#### DATASET RECORDS:
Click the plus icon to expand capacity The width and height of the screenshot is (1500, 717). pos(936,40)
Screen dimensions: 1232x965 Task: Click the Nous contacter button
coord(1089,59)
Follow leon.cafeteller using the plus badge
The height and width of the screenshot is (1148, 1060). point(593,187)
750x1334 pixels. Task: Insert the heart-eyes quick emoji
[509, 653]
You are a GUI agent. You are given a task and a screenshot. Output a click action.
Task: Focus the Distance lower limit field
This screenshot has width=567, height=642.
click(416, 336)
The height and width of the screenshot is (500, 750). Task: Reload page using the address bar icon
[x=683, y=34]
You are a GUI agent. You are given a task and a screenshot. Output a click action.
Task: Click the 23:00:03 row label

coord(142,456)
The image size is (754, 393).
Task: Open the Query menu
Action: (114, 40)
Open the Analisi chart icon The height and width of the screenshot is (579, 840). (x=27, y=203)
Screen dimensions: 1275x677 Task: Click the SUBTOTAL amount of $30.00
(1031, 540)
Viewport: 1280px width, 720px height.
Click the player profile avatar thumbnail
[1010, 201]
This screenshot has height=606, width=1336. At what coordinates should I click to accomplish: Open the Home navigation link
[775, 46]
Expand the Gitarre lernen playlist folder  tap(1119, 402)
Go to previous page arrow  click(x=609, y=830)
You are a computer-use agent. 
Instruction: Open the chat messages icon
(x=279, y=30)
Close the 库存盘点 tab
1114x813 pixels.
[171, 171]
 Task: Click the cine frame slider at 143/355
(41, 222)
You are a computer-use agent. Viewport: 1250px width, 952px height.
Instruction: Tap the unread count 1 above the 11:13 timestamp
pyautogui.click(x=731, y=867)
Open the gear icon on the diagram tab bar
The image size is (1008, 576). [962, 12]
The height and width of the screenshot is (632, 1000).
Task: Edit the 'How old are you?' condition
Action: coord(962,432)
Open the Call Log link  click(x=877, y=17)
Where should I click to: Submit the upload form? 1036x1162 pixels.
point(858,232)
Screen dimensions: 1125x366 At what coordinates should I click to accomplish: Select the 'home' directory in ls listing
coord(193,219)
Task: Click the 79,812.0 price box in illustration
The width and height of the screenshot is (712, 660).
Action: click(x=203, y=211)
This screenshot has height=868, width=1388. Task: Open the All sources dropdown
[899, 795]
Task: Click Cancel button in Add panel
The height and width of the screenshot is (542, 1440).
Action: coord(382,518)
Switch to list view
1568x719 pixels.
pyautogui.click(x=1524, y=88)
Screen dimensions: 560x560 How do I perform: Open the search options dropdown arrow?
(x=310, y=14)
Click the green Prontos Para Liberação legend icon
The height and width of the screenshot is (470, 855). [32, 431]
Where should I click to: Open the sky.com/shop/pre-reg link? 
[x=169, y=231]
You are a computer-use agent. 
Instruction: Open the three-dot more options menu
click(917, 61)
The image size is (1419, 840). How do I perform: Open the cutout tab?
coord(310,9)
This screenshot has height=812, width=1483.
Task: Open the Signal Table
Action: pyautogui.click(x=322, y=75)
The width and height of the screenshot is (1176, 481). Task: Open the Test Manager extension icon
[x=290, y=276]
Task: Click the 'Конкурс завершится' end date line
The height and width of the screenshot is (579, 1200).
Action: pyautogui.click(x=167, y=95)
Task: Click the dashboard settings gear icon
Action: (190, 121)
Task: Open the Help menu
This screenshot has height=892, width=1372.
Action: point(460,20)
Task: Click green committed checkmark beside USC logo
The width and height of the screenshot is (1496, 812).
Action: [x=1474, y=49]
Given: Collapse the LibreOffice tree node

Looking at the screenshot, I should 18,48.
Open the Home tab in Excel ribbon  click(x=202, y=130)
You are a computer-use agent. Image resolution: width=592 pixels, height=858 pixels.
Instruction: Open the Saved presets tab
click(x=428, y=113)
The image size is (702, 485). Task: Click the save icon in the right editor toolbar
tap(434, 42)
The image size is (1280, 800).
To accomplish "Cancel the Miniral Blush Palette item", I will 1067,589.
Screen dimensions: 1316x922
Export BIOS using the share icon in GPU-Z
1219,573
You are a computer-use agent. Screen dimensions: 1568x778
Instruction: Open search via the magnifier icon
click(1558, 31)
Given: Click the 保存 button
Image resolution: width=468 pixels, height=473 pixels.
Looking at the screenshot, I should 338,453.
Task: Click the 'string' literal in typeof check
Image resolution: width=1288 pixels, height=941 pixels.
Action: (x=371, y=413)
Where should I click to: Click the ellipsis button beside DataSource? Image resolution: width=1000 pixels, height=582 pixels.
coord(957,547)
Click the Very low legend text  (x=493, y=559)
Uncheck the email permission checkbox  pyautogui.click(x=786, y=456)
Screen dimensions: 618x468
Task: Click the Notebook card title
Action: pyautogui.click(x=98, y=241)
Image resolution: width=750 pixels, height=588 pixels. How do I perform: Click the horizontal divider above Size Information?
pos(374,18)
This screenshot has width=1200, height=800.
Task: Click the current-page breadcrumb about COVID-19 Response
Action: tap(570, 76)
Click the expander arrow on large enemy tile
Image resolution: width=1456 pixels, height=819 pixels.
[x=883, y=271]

#### WHAT YOU SHOULD DO:
Please render all of the data above as a JSON list of strings, with one string for each line and blank lines left out.

#### REPLY:
[
  "Click the plus icon to expand capacity The width and height of the screenshot is (1500, 717). pos(936,40)",
  "Screen dimensions: 1232x965 Task: Click the Nous contacter button",
  "coord(1089,59)",
  "Follow leon.cafeteller using the plus badge",
  "The height and width of the screenshot is (1148, 1060). point(593,187)",
  "750x1334 pixels. Task: Insert the heart-eyes quick emoji",
  "[509, 653]",
  "You are a GUI agent. You are given a task and a screenshot. Output a click action.",
  "Task: Focus the Distance lower limit field",
  "This screenshot has width=567, height=642.",
  "click(416, 336)",
  "The height and width of the screenshot is (500, 750). Task: Reload page using the address bar icon",
  "[x=683, y=34]",
  "You are a GUI agent. You are given a task and a screenshot. Output a click action.",
  "Task: Click the 23:00:03 row label",
  "coord(142,456)",
  "The image size is (754, 393).",
  "Task: Open the Query menu",
  "Action: (114, 40)",
  "Open the Analisi chart icon The height and width of the screenshot is (579, 840). (x=27, y=203)",
  "Screen dimensions: 1275x677 Task: Click the SUBTOTAL amount of $30.00",
  "(1031, 540)",
  "Viewport: 1280px width, 720px height.",
  "Click the player profile avatar thumbnail",
  "[1010, 201]",
  "This screenshot has height=606, width=1336. At what coordinates should I click to accomplish: Open the Home navigation link",
  "[775, 46]",
  "Expand the Gitarre lernen playlist folder  tap(1119, 402)",
  "Go to previous page arrow  click(x=609, y=830)",
  "You are a computer-use agent. ",
  "Instruction: Open the chat messages icon",
  "(x=279, y=30)",
  "Close the 库存盘点 tab",
  "1114x813 pixels.",
  "[171, 171]",
  " Task: Click the cine frame slider at 143/355",
  "(41, 222)",
  "You are a computer-use agent. Viewport: 1250px width, 952px height.",
  "Instruction: Tap the unread count 1 above the 11:13 timestamp",
  "pyautogui.click(x=731, y=867)",
  "Open the gear icon on the diagram tab bar",
  "The image size is (1008, 576). [962, 12]",
  "The height and width of the screenshot is (632, 1000).",
  "Task: Edit the 'How old are you?' condition",
  "Action: coord(962,432)",
  "Open the Call Log link  click(x=877, y=17)",
  "Where should I click to: Submit the upload form? 1036x1162 pixels.",
  "point(858,232)",
  "Screen dimensions: 1125x366 At what coordinates should I click to accomplish: Select the 'home' directory in ls listing",
  "coord(193,219)",
  "Task: Click the 79,812.0 price box in illustration",
  "The width and height of the screenshot is (712, 660).",
  "Action: click(x=203, y=211)",
  "This screenshot has height=868, width=1388. Task: Open the All sources dropdown",
  "[899, 795]",
  "Task: Click Cancel button in Add panel",
  "The height and width of the screenshot is (542, 1440).",
  "Action: coord(382,518)",
  "Switch to list view",
  "1568x719 pixels.",
  "pyautogui.click(x=1524, y=88)",
  "Screen dimensions: 560x560 How do I perform: Open the search options dropdown arrow?",
  "(x=310, y=14)",
  "Click the green Prontos Para Liberação legend icon",
  "The height and width of the screenshot is (470, 855). [32, 431]",
  "Where should I click to: Open the sky.com/shop/pre-reg link? ",
  "[x=169, y=231]",
  "You are a computer-use agent. ",
  "Instruction: Open the three-dot more options menu",
  "click(917, 61)",
  "The image size is (1419, 840). How do I perform: Open the cutout tab?",
  "coord(310,9)",
  "This screenshot has height=812, width=1483.",
  "Task: Open the Signal Table",
  "Action: pyautogui.click(x=322, y=75)",
  "The width and height of the screenshot is (1176, 481). Task: Open the Test Manager extension icon",
  "[x=290, y=276]",
  "Task: Click the 'Конкурс завершится' end date line",
  "The height and width of the screenshot is (579, 1200).",
  "Action: pyautogui.click(x=167, y=95)",
  "Task: Click the dashboard settings gear icon",
  "Action: (190, 121)",
  "Task: Open the Help menu",
  "This screenshot has height=892, width=1372.",
  "Action: point(460,20)",
  "Task: Click green committed checkmark beside USC logo",
  "The width and height of the screenshot is (1496, 812).",
  "Action: [x=1474, y=49]",
  "Given: Collapse the LibreOffice tree node",
  "Looking at the screenshot, I should 18,48.",
  "Open the Home tab in Excel ribbon  click(x=202, y=130)",
  "You are a computer-use agent. Image resolution: width=592 pixels, height=858 pixels.",
  "Instruction: Open the Saved presets tab",
  "click(x=428, y=113)",
  "The image size is (702, 485). Task: Click the save icon in the right editor toolbar",
  "tap(434, 42)",
  "The image size is (1280, 800).",
  "To accomplish \"Cancel the Miniral Blush Palette item\", I will 1067,589.",
  "Screen dimensions: 1316x922",
  "Export BIOS using the share icon in GPU-Z",
  "1219,573",
  "You are a computer-use agent. Screen dimensions: 1568x778",
  "Instruction: Open search via the magnifier icon",
  "click(1558, 31)",
  "Given: Click the 保存 button",
  "Image resolution: width=468 pixels, height=473 pixels.",
  "Looking at the screenshot, I should 338,453.",
  "Task: Click the 'string' literal in typeof check",
  "Image resolution: width=1288 pixels, height=941 pixels.",
  "Action: (x=371, y=413)",
  "Where should I click to: Click the ellipsis button beside DataSource? Image resolution: width=1000 pixels, height=582 pixels.",
  "coord(957,547)",
  "Click the Very low legend text  (x=493, y=559)",
  "Uncheck the email permission checkbox  pyautogui.click(x=786, y=456)",
  "Screen dimensions: 618x468",
  "Task: Click the Notebook card title",
  "Action: pyautogui.click(x=98, y=241)",
  "Image resolution: width=750 pixels, height=588 pixels. How do I perform: Click the horizontal divider above Size Information?",
  "pos(374,18)",
  "This screenshot has width=1200, height=800.",
  "Task: Click the current-page breadcrumb about COVID-19 Response",
  "Action: tap(570, 76)",
  "Click the expander arrow on large enemy tile",
  "Image resolution: width=1456 pixels, height=819 pixels.",
  "[x=883, y=271]"
]